The human capitalists are like the 18th-century prodigy Jedediah Buxton, who was asked what he thought of Richard III, the first play he had seen. His answer was that there were 5,202 steps made by the dancers and 12,445 words spoken by the actors. Buxton was right, but failed to see the point.
Similarly, a view of employees as mere vessels of measurable human capital is peculiarly dehumanising as well as unhelpful. One finance director said after a presentation of human capital that if people really were a form of capital, surely they should fall into his domain, rather than HR? An entirely reasonable, though slightly chilling, point. There's no human in human capital.

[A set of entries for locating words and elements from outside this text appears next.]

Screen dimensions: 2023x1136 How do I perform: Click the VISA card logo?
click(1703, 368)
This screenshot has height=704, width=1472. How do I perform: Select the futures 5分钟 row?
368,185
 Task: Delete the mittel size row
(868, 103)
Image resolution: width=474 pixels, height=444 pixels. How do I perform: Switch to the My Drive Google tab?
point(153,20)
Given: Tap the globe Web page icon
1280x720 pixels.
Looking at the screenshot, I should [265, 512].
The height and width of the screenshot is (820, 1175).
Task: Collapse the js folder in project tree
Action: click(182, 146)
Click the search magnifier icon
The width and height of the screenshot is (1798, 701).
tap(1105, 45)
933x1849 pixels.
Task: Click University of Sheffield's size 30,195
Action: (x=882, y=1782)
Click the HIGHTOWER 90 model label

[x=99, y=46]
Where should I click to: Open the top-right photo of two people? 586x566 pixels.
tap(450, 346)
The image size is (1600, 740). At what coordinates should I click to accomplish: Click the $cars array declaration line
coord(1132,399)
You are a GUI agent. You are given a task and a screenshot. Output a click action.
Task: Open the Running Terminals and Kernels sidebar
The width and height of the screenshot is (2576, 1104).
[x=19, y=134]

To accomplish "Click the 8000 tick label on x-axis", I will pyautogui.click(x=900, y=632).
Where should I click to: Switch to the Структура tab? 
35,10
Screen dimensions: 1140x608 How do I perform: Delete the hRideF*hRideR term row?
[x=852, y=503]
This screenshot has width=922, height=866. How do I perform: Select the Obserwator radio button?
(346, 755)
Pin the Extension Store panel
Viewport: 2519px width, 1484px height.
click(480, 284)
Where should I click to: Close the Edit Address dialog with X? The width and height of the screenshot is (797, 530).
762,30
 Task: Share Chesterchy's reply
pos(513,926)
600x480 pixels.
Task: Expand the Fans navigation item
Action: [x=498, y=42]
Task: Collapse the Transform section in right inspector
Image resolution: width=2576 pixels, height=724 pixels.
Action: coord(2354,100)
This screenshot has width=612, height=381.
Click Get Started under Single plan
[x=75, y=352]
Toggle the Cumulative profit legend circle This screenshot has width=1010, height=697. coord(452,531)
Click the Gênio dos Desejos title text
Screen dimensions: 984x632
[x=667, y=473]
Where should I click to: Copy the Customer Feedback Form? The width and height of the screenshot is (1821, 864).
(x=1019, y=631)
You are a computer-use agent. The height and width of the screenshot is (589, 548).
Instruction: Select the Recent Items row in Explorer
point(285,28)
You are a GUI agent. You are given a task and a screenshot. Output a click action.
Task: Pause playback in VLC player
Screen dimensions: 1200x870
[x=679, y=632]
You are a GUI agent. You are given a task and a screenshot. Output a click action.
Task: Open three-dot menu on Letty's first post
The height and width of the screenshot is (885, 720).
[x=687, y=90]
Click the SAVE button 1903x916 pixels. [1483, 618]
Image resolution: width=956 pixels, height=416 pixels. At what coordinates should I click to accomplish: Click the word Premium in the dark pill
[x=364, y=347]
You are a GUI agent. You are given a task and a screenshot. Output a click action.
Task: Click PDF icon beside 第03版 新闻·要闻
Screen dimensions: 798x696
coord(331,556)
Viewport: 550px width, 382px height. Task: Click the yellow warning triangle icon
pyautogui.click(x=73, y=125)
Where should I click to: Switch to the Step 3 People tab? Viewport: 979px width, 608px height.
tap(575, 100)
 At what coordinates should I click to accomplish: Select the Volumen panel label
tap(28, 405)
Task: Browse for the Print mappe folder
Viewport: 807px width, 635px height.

Reliance on 'hard facts' is not in any case a smart business move. Successful people have almost always learned to trust what they call their instinct, or their gut. And there is growing evidence that intuition is a finely tuned, highly evolved decision-making process. The work of neuroscientists such as Antonio Damasio shows how emotions positively influence our judgments, often performing a better guide than the intellectual processes of the brain. The rational choice is often the wrong choice.
The emphasis on counting and hard business metrics squeezes out the room for instinct or intuition. Faced with numbers pointing in a particular direction, it takes great courage to decide the other way and face the prospect of telling your CEO that 'it just felt right'.
But as David Boyle argues in The Tyranny of Numbers, a life spent pursuing quantitative perfection ends up being a grey one. Even though measurement can come with advantages - he cites equal opportunities policy as one upside - the costs are high. 'A world where we count more is stricter and fairer,' he concedes. 'But it has less life than the world where we count less.'
Awash with charts and tables, there is a real danger that we will lose touch with our instincts and intuition; that, numbed by numbers, we will forget the value of anything.